WORK TO DO ▸ Render as a numbered list the part of the rows that opens with the line containing "Task: Click the Krakow ul. Szewska 7 address" and runs through the end of the rows, leaving out blank lines and pictures.

GIVEN ENTRIES ▸
________
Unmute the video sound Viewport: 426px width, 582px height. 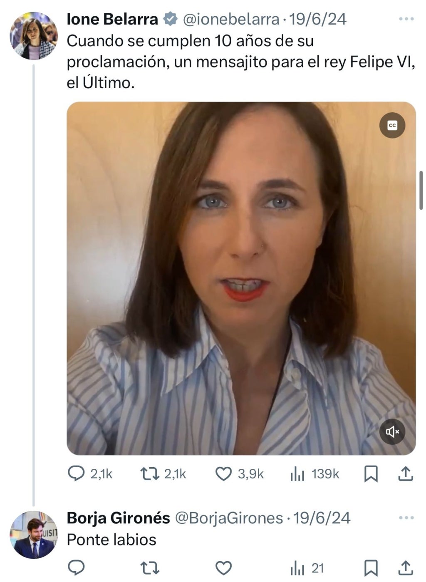[x=392, y=432]
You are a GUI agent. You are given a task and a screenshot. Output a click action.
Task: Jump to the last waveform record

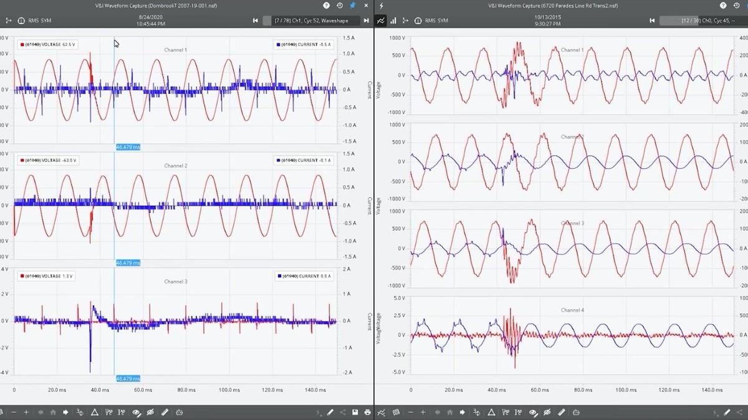coord(366,20)
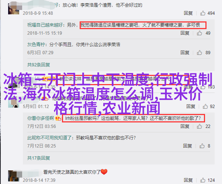Image resolution: width=222 pixels, height=184 pixels.
Task: Open 祝福自己越来越好 profile link
Action: [x=45, y=25]
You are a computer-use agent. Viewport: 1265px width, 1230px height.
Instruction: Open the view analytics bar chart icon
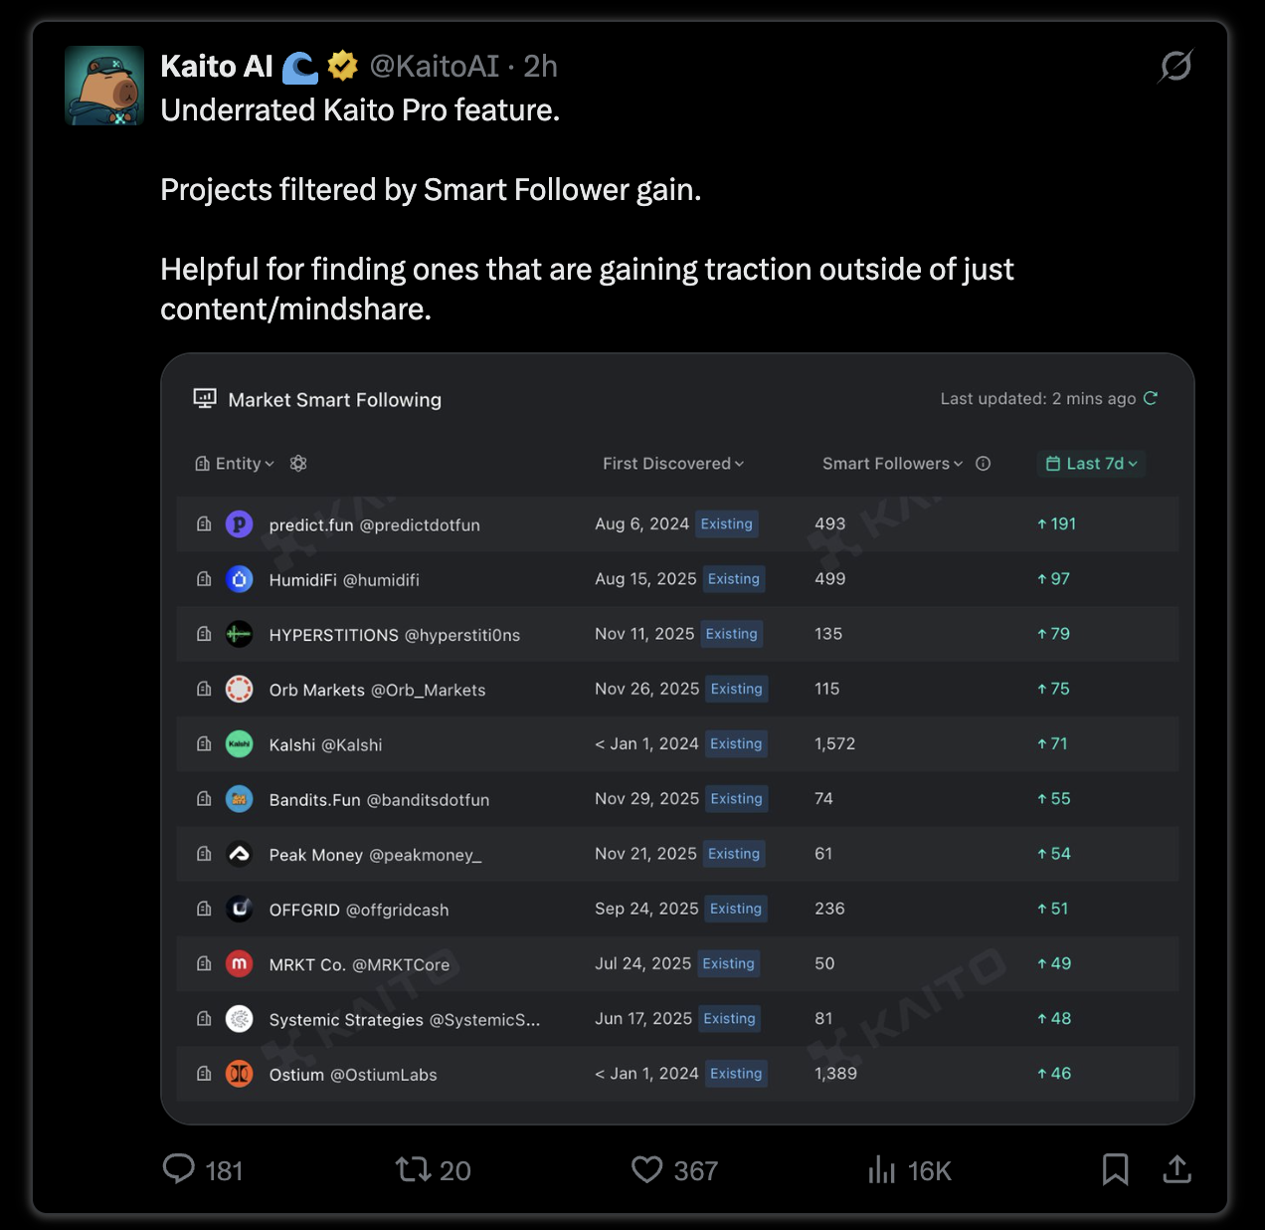coord(882,1169)
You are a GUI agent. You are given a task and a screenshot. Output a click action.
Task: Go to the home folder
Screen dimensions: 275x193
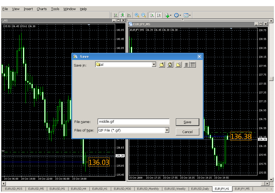(170, 65)
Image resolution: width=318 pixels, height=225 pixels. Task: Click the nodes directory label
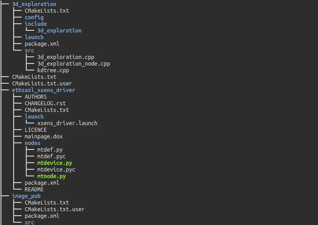[32, 143]
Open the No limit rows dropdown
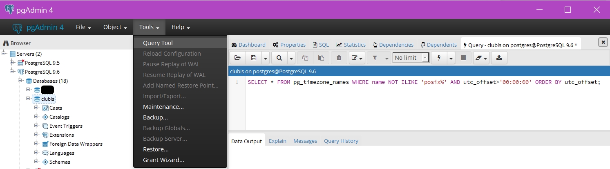 point(411,58)
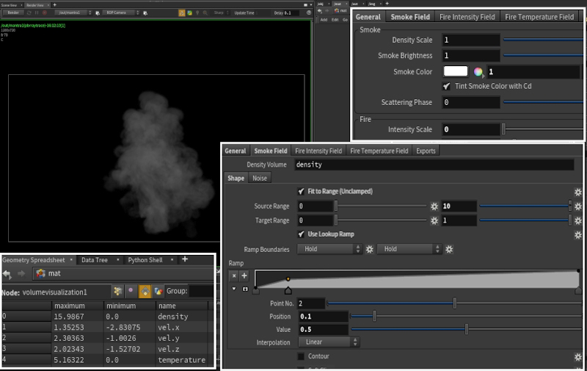
Task: Open the second Ramp Boundaries Hold dropdown
Action: pos(405,249)
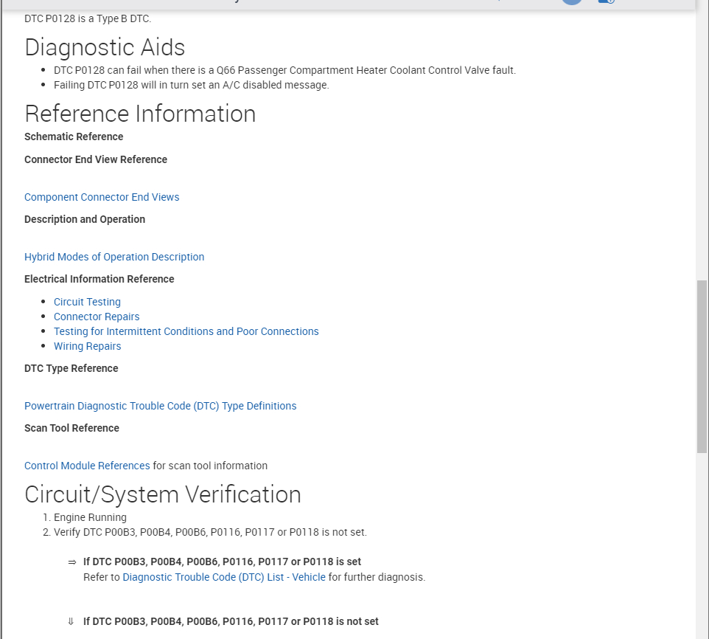The height and width of the screenshot is (639, 709).
Task: Click scrollbar track below the thumb
Action: (702, 546)
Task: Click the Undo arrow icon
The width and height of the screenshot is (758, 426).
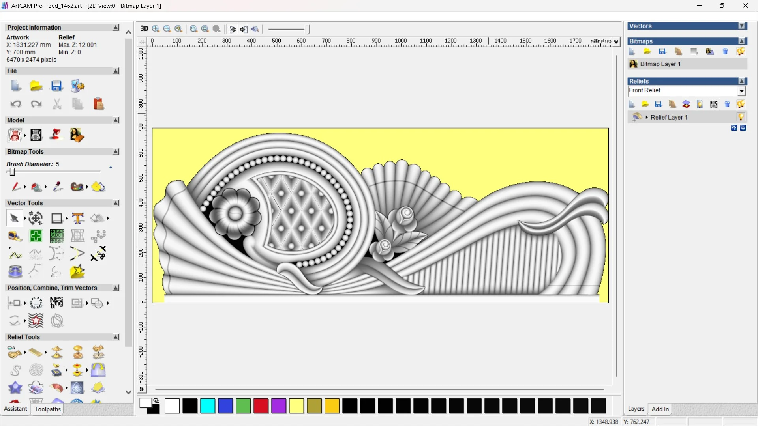Action: tap(16, 104)
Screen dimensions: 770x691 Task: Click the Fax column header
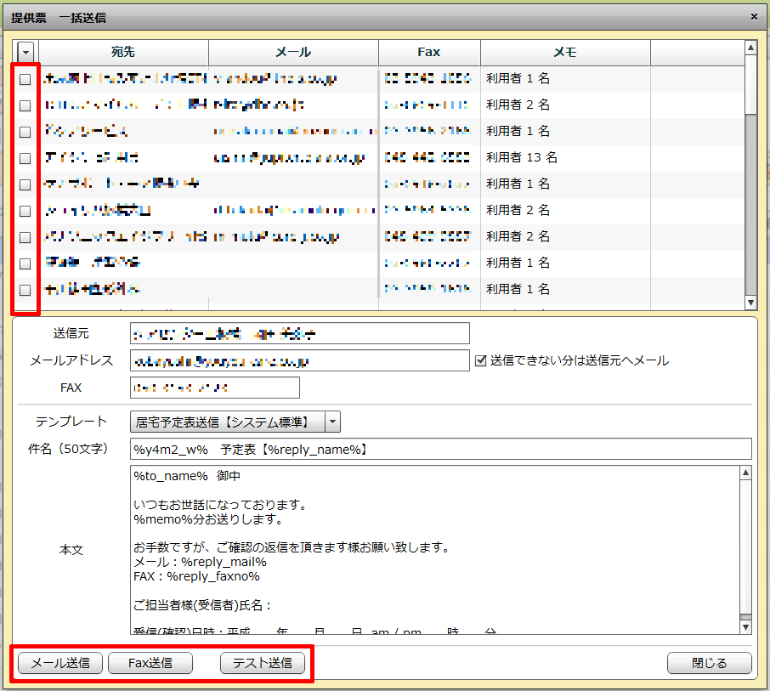[429, 53]
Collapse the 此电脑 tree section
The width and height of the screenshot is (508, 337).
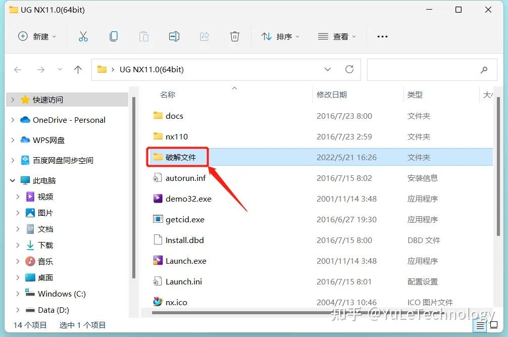(12, 180)
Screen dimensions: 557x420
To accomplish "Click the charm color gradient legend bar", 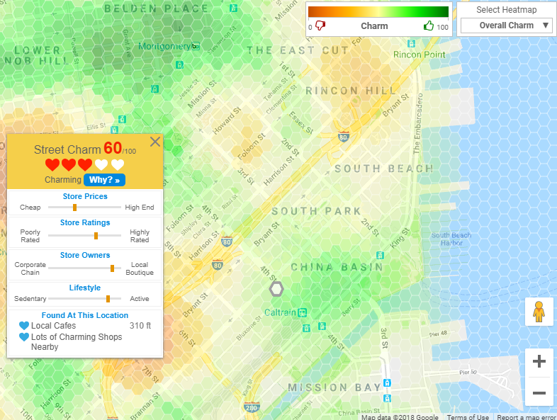I will [378, 11].
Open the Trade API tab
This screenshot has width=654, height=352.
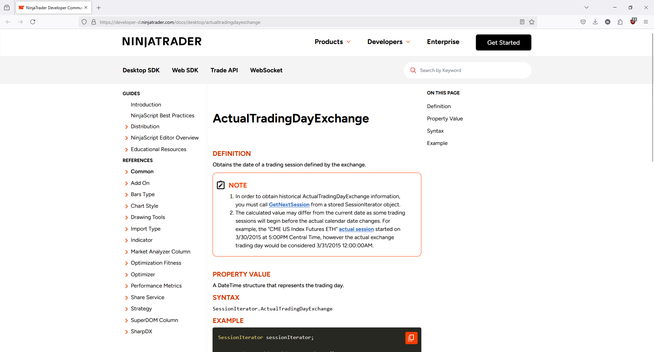click(x=224, y=70)
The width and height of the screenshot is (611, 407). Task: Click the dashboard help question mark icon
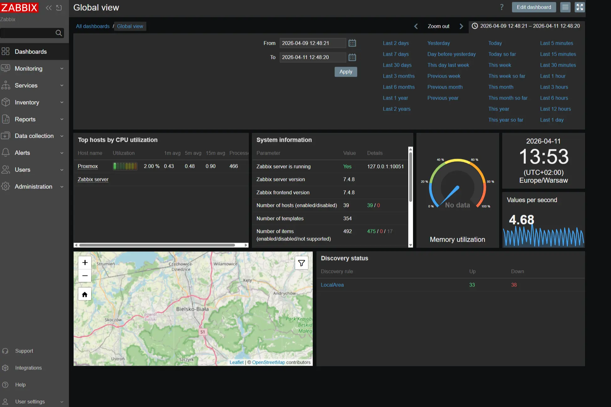pyautogui.click(x=501, y=7)
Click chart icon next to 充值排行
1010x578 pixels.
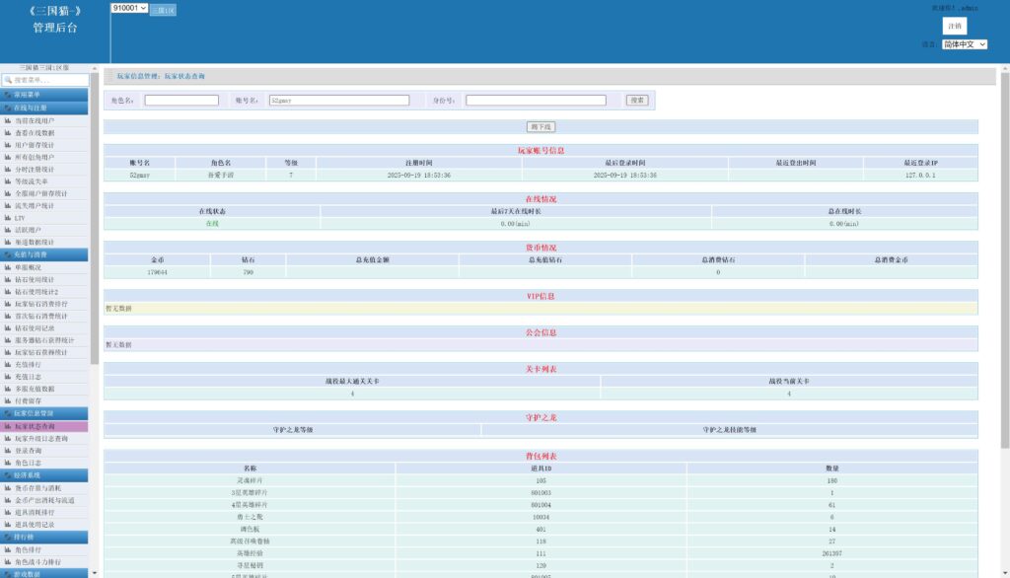8,365
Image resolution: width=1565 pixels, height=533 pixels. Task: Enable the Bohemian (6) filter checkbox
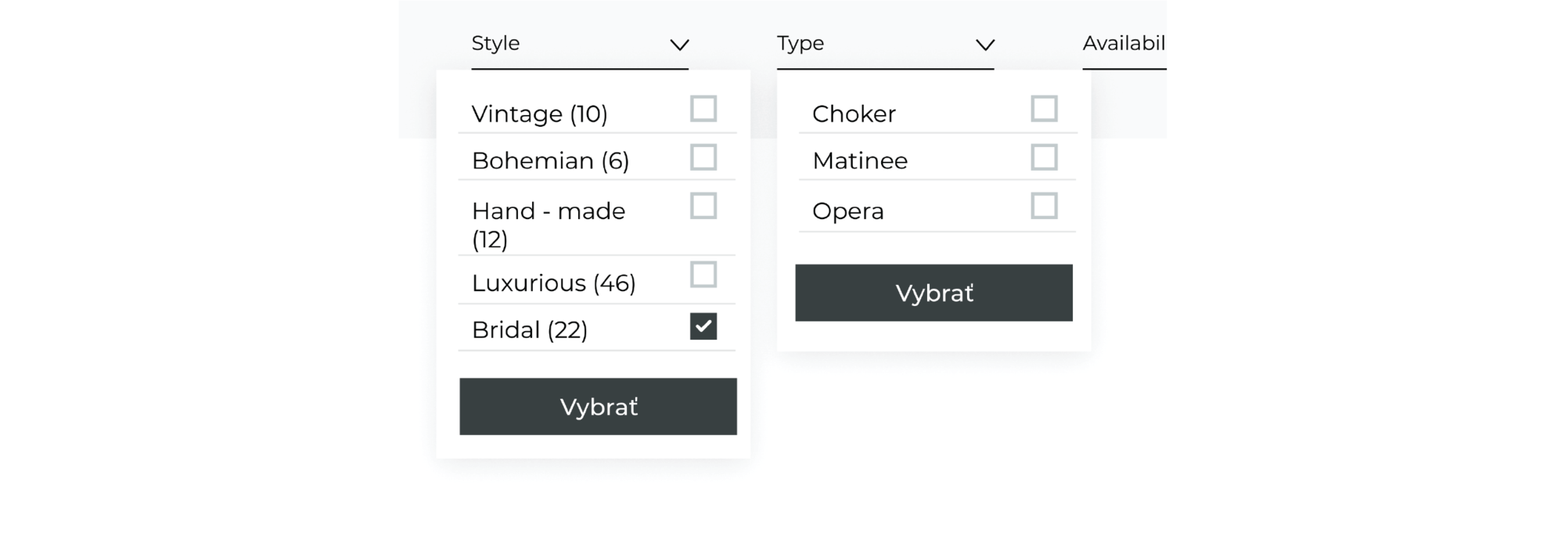pos(703,157)
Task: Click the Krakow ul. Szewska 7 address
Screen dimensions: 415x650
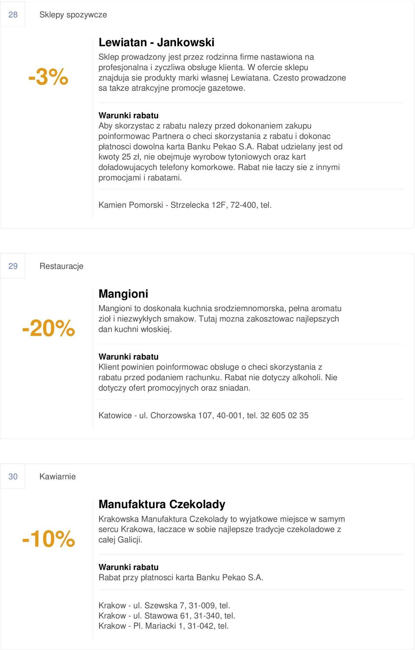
________
RESULT OF THE EXERCISE ▸
1. Task: Click the Krakow ul. Szewska 7 address
2. Screen dimensions: 415x650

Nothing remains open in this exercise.